Fairness in recommender systems

Impact leads: Theresia Veronika Rampisela, Maria Maistro, and Christina Lioma, University of Copenhagen

Subproject: Machine learning and bias

Introduction to the case by assistant prof. Maria Maistro

Context

Recommender systems are applications that match items such as services or products, to individuals. The goal is for users to interact (click, view, purchase, etc.) with the items recommended by the systems. They are not only part of common everyday applications, such as e-commerce, entertainment websites, and social media, but also high-risk applications, including job recommendations and health. For example, job seekers on a job application platform may miss out on employment opportunities because they are frequently placed at the bottom of the rankings shown to recruiters. It is thus fundamental to ensure that these systems provide fair treatment, avoiding discrimination against specific groups or individuals. Fairness of AI systems, such as recommender systems, has become increasingly important and even compulsory for high-risk applications, according to recent legislation, e.g., the EU AI Act.

To accurately quantify the fairness of these systems, we need robust evaluation measures that are applicable in a wide range of cases and easy to interpret. This subproject at the Department of Computer Science at the University of Copenhagen (DIKU) focuses on analysing and developing evaluation measures to assess the level of fairness of recommender systems. This is necessary for practitioners, both from research and industry, to detect cases of unfair treatment and develop mitigation strategies. Specifically, this subproject involved researchers from DIKU and the Royal Melbourne Institute of Technology in Australia, and used data from well-known providers of recommendation systems, such as Amazon and Yelp.

To investigate fairness in recommender systems, the project addressed the following questions:

What are the strengths and limitations of the current evaluation measures of fairness in recommender systems?
How do we overcome the limitations of the current evaluation measures of fairness?
How does increasing fairness affect effectiveness (e.g. accuracy) in recommender systems?
Which evaluation measures should we use to evaluate fairness in recommender systems?

The study

To evaluate fairness in recommender systems, the research team has used real-world datasets provided by tech companies such as Amazon, including ratings given by users to products or content, or click logs. These kinds of data were used as input to AI models, which generated a ranked list of personalised recommendations based on the user interaction history. Then, the research team: a) evaluated the theoretical and empirical properties of existing fairness measures, for example, by analysing their mathematical formulations, computing the agreement among measures, and performing stress tests to assess their robustness; and b) created new improved evaluation measures of fairness. This work received the prestigious best journal paper award from Women in RecSys and was presented at the 18^th ACM Conference on Recommender Systems (RecSys 2024).

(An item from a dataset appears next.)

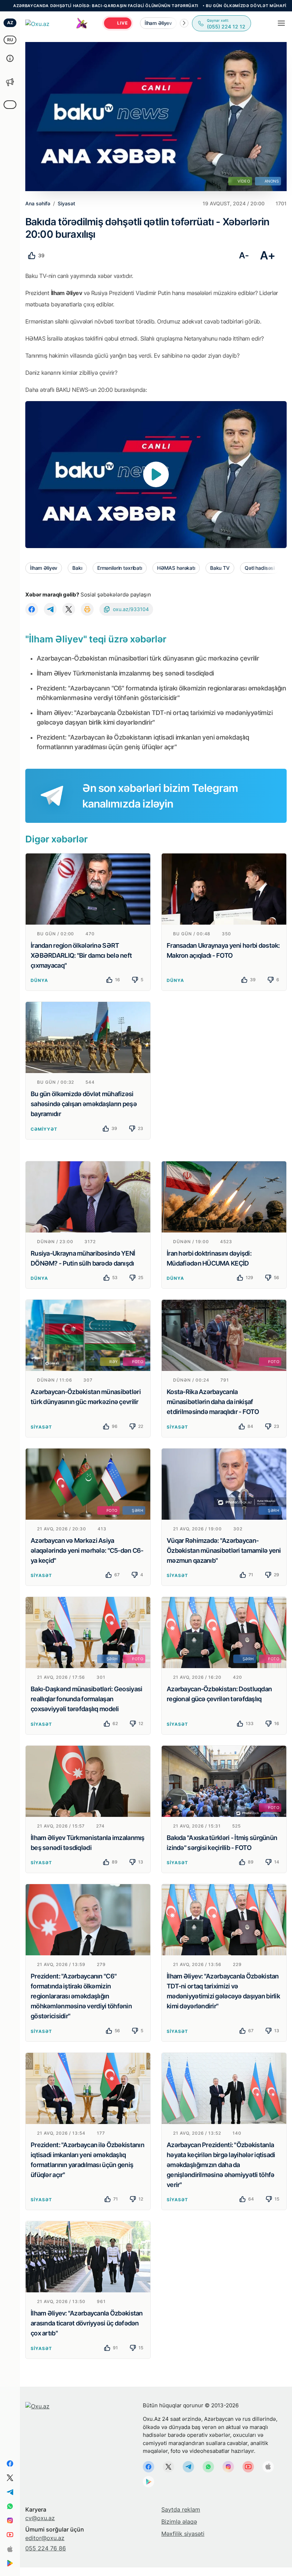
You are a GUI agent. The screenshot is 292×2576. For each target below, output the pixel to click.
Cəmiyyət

Some of the key findings and contributions to the field of recommender systems are as follows:

Several existing evaluation measures of fairness in recommender systems are unreliable because they are mathematically flawed and often conflict with each other in what they deem fair. This is problematic because, for instance, the measures cannot even be computed for some data, or they can return misleading results, e.g., a system being assessed as fair when in practice, it is not.
The research team corrected the above flaws in existing evaluation measures. This resulted in making the evaluation measures more reliable, more usable, and more interpretable to humans. The research team’s reformulated evaluation measures of fairness can now be used across a wider range of evaluation scenarios than the original evaluation measures.
Increasing fairness sometimes comes at the cost of reduced effectiveness, e.g. less precise recommendations. This is a real-life problem, because practitioners need technology that is both accurate and fair. To address this problem, the research team created a tool that quantifies the trade-off between recommendation fairness and effectiveness, so that fairness and effectiveness can be jointly measured. This allows practitioners to calibrate their recommendation technologies without compromising accuracy or fairness, while also ensuring that users of this technology receive recommendations that balance accuracy and fairness.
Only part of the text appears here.